» **Required task**: Please rewrite the data as a numbered list, starting at its first line and ending with the line that contains "Action: [x=1288, y=112]", skipping any blank lines. Omit the pictures from your answer.
[begin Data for this task]
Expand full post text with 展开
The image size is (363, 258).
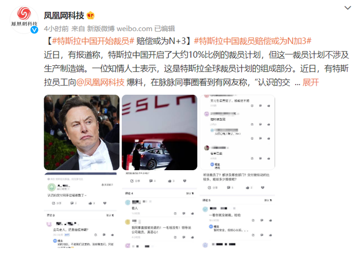click(x=310, y=82)
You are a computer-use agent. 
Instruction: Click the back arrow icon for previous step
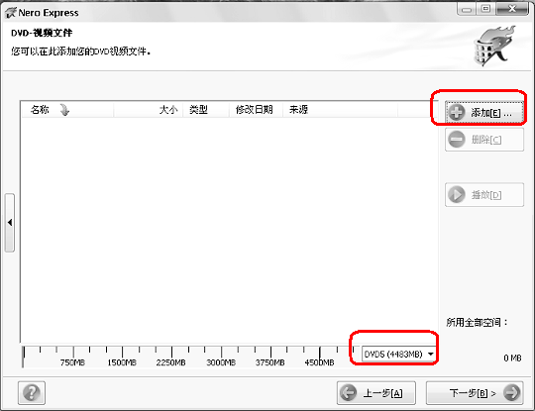(x=349, y=392)
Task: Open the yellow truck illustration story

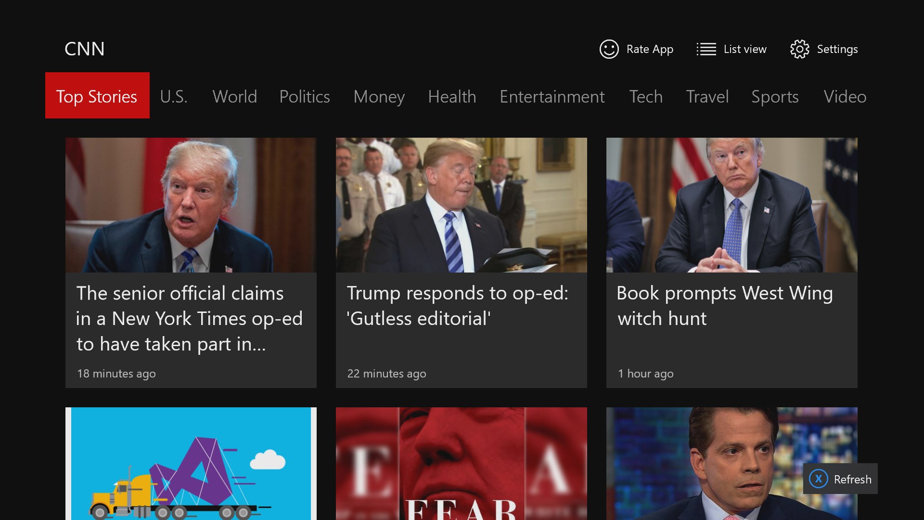Action: [191, 463]
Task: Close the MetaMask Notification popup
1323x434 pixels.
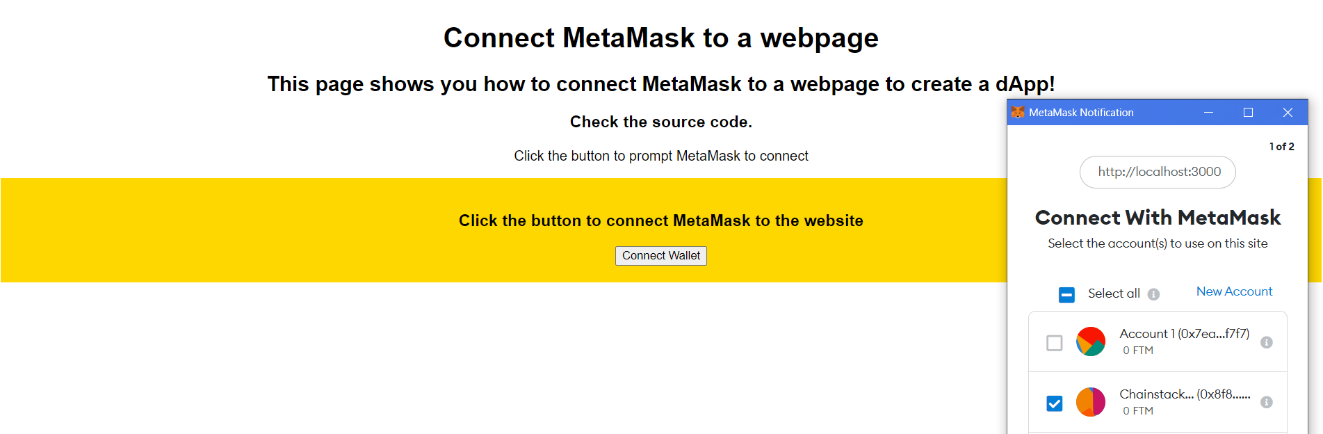Action: [x=1288, y=112]
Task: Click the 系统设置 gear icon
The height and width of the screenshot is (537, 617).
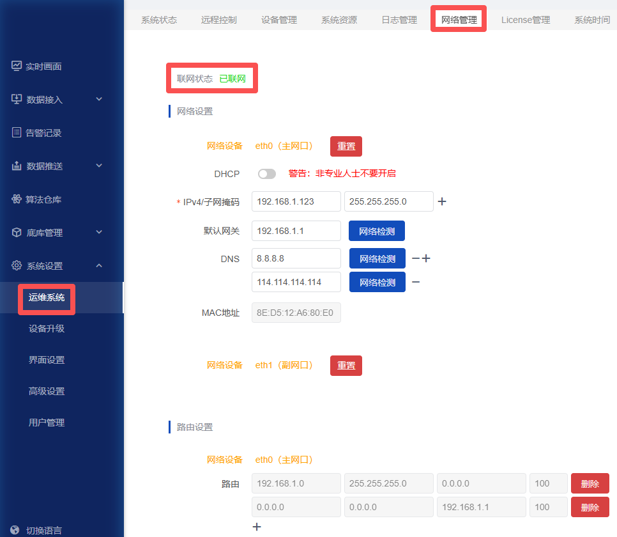Action: click(x=17, y=265)
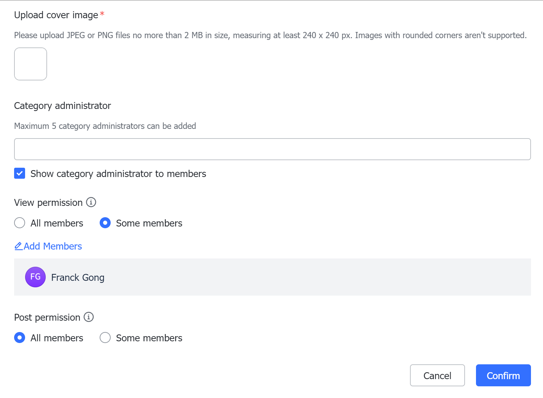Click the Post permission 'All members' label
This screenshot has height=398, width=543.
57,338
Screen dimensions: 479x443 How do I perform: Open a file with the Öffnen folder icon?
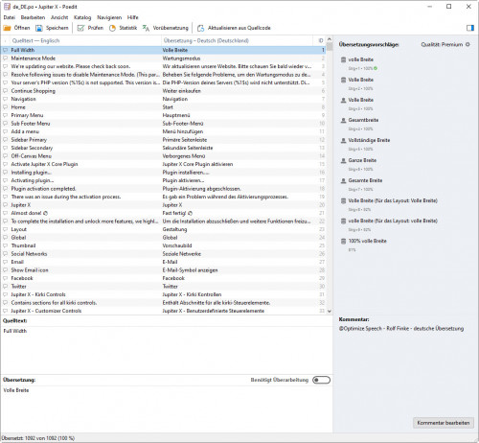click(x=7, y=28)
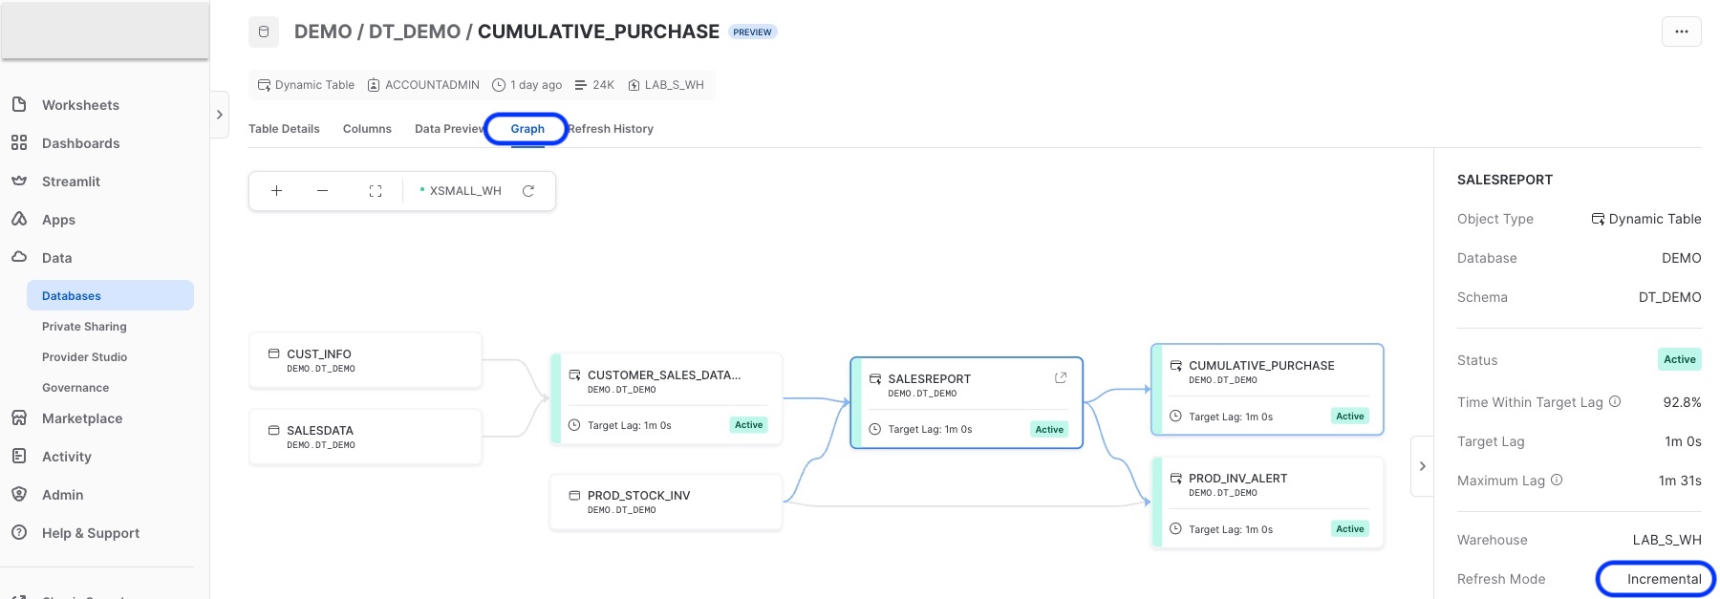Open SALESREPORT in new tab icon

click(x=1060, y=378)
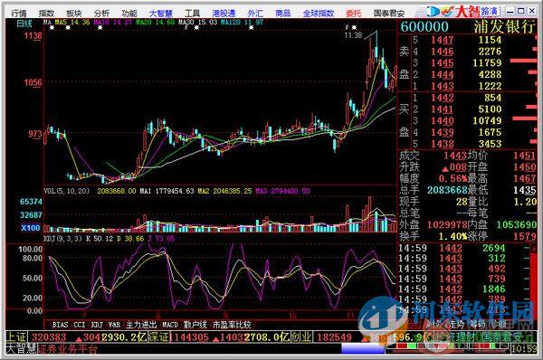Open the 港股通 menu
Viewport: 543px width, 360px height.
click(x=224, y=14)

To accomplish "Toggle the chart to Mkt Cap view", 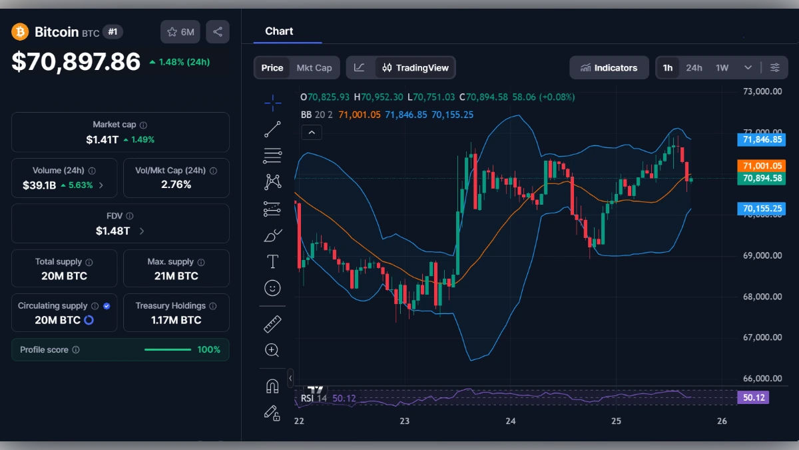I will (314, 67).
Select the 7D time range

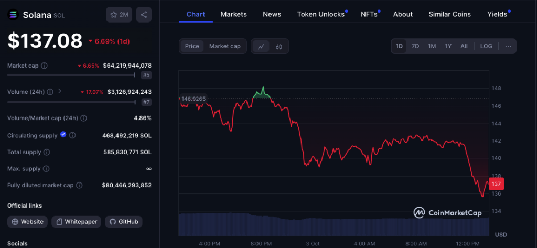(x=415, y=46)
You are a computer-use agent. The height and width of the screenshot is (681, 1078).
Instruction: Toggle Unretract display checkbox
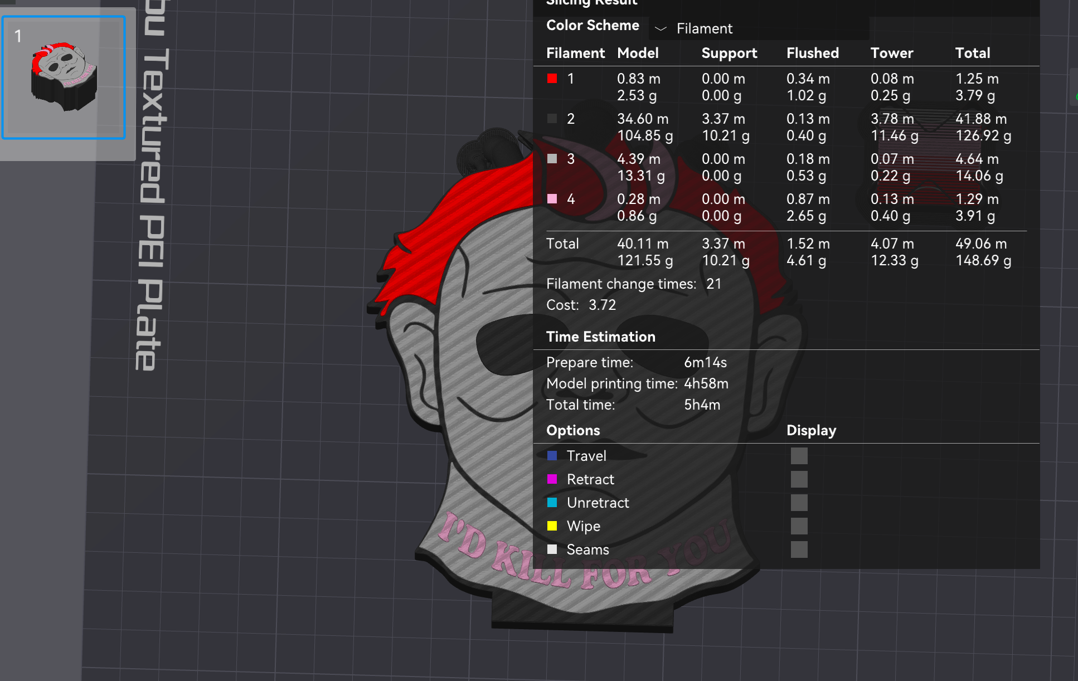click(799, 503)
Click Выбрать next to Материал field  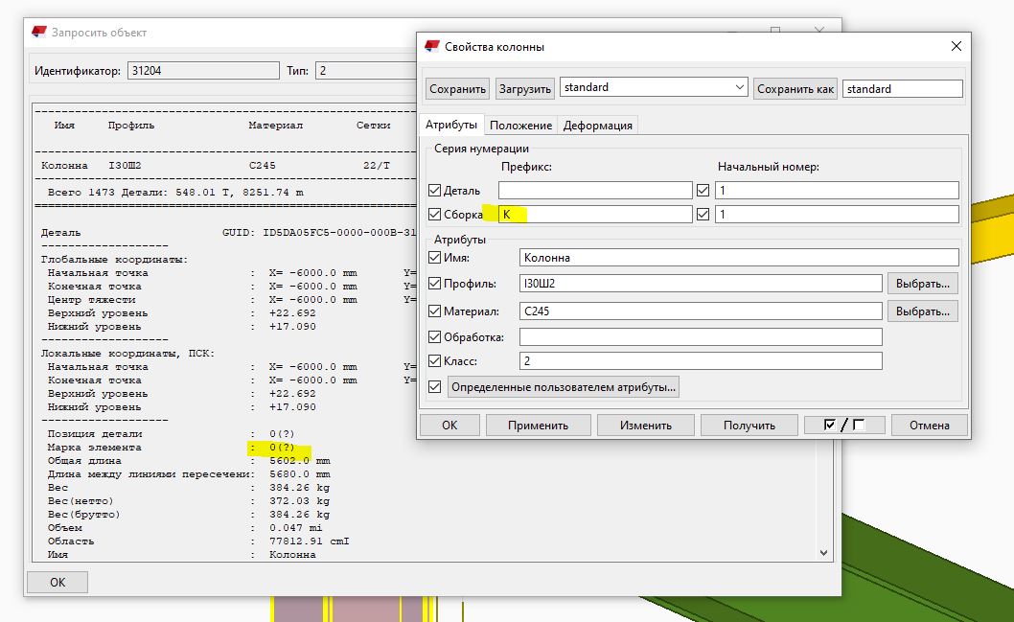tap(922, 311)
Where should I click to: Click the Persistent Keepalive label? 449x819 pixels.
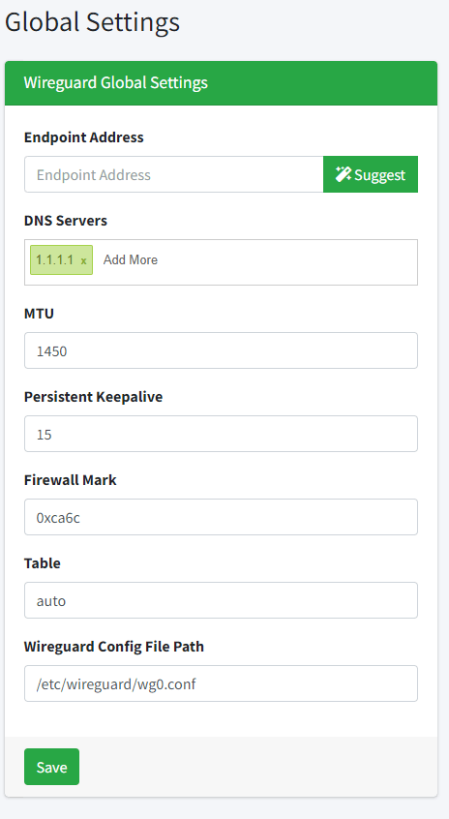coord(93,397)
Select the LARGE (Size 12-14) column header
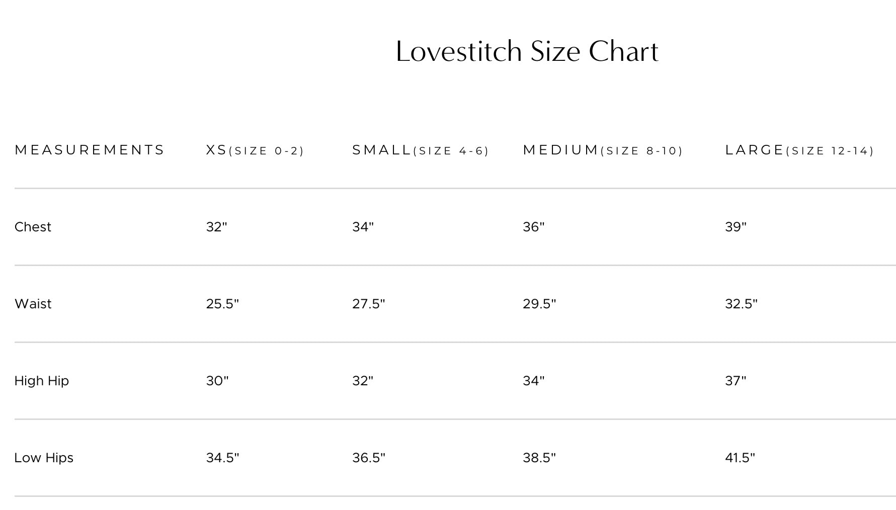The width and height of the screenshot is (896, 510). (x=799, y=150)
[end Data for this task]
» **Output of the exercise**:
1. Expand full post text with 展开
2. The image size is (363, 258).
3. click(x=310, y=82)
4. You are a computer-use agent. 
5. Instruction: Click the back arrow icon for previous step
6. (x=349, y=392)
7. Task: Open the yellow truck illustration story
8. Action: [191, 463]
9. Task: Close the MetaMask Notification popup
10. 1323x434 pixels.
11. Action: [x=1288, y=112]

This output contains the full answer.